**Passage to read:**
···

For more options see consumer tuning.
5. The Complete Example​
Now it's time to combine all the above steps to create a ZIO workflow that will produce and consume data from the Kafka cluster:
import zio._
import zio.kafka.consumer._
import zio.kafka.producer.{Producer, ProducerSettings}
import zio.kafka.serde._
/** A simple app that produces and consumes messages from a kafka cluster
* without using ZIO Streams.
*/
object SimpleKafkaApp extends ZIOAppDefault {
private val BOOSTRAP_SERVERS = List("localhost:9092")
private val KAFKA_TOPIC = "hello"
def run: ZIO[Scope, Throwable, Unit] = {
for {
c <- Consumer
.consumeWith(
settings =
ConsumerSettings(BOOSTRAP_SERVERS).withGroupId("simple-kafka-app"),
subscription = Subscription.topics(KAFKA_TOPIC),
keyDeserializer = Serde.long,
valueDeserializer = Serde.string
) { record =>
Console.printLine(s"Consumed ${record.key()}, ${record.value()}").orDie
}
.fork
producer <- Producer.make(ProducerSettings(BOOSTRAP_SERVERS))
p <- Clock.currentDateTime
.flatMap { time =>
producer.produce[Any, Long, String](
topic = KAFKA_TOPIC,
key = time.getHour.toLong,
value = s"$time -- Hello, World!",
keySerializer = Serde.long,
valueSerializer = Serde.string
)

···

**To do:**
1) Please translate this sentence from the ZIO Kafka example into Spanish: "Now it's time to combine all the above steps to create a ZIO workflow that will produce and consume data from the Kafka cluster:"
2) In the ZIO Kafka example, what group ID does the consumer use?
3) Repeat the part of the ZIO Kafka example between "For more options" and "using ZIO Streams.", inclusive.

**Data:**
···

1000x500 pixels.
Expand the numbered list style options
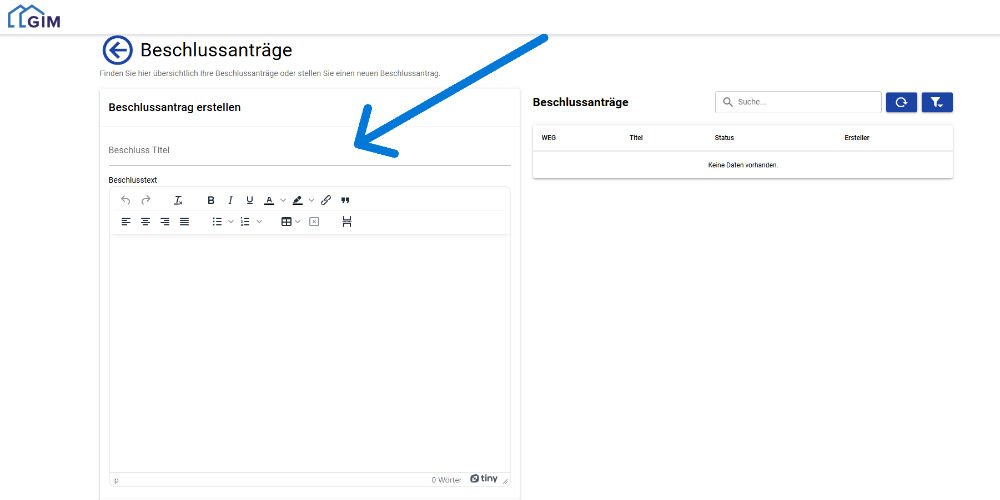(x=259, y=221)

···

**Answers for the tasks:**
1) Ahora es el momento de combinar todos los pasos anteriores para crear un flujo de trabajo de ZIO que producirá y consumirá datos del clúster de Kafka:

2) "simple-kafka-app"

3)
For more options see consumer tuning.
5. The Complete Example​
Now it's time to combine all the above steps to create a ZIO workflow that will produce and consume data from the Kafka cluster:
import zio._
import zio.kafka.consumer._
import zio.kafka.producer.{Producer, ProducerSettings}
import zio.kafka.serde._
/** A simple app that produces and consumes messages from a kafka cluster
* without using ZIO Streams.